Le Romancier

 

 
(La Société des Hommes Célestes, p.49-50)


Octobre
Dimanche, probablement. A la place du Docteur M., c’est Wagner qui vint me voir.
–Comment allez-vous, Monsieur le romancier ?– me demanda-t-il pour m’embêter, me voyant travailler sur mes cahiers.
–Moi, romancier ? Je ne compte pas sur cette profession qui donne à ceux qui l’exercent de nombreuses chances de devenir candidats directs à l’Enfer.95 Écrire des romans n’a plus aucun sens à notre époque !
–Pourtant, on publie chaque année des milliers de romans– rétorqua Wagner.

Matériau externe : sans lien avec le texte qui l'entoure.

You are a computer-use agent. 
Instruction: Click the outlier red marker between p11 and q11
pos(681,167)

–Certes. Mais les libraires ne savent qu’en faire. Personne ne les achète. C’est pour cela que je réfléchis à un genre littéraire de mon invention, qui permettra de passer et de repasser merveilleusement du bizarre au commun, de l’absolu de la fantaisie à la rigueur extrême, de la prose aux vers, de la plus plate vérité aux idéaux les plus fragiles.96 Un genre destiné à sortir la littérature de la banalité romanesque où elle a été précipitée et à lui redonner son rôle de phare de l’intelligence humaine. Bref, une nouvelle forme littéraire dont je veux faire usage pour atteindre le but que j’ai en vue97 : démasquer la Société des Hommes Célestes.

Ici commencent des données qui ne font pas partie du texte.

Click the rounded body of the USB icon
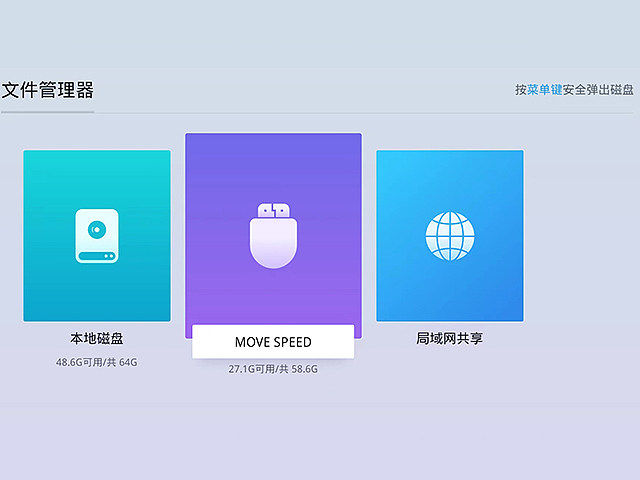This screenshot has width=640, height=480. (x=273, y=245)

–Alors, vous êtes très bien ici– dit Wagner, railleur. –Un hôpital psychiatrique est le lieu idéal pour mener à bien ce genre de tentatives.   Nous vous apporterons toute l’aide nécessaire. Avez-vous besoin de quelque chose en particulier ?
–D’une machine à écrire– m’empressai-je de répondre. –Ou plutôt, d’un nouveau type de machine, dotée de mémoire et capable de corriger les fautes de frappe. Avec un appareil ordinaire on peut écrire des romans, mais pas des intertextes, le genre post-romanesque.
–Vous demandez trop, Monsieur le post-romancier– se moqua Wagner, me prenant par un bras pour me conduire sur la balance. –Mieux, chaque fois mieux. Votre poids augmente de presque trois cents grammes par jour. A ce rythme vous sortirez d’ici transformé en éléphant… Bien. Avant de révolutionner la littérature, continuez à rédiger votre autobiographie. Modestement, simplement, comme vous l’a demandé le Docteur M.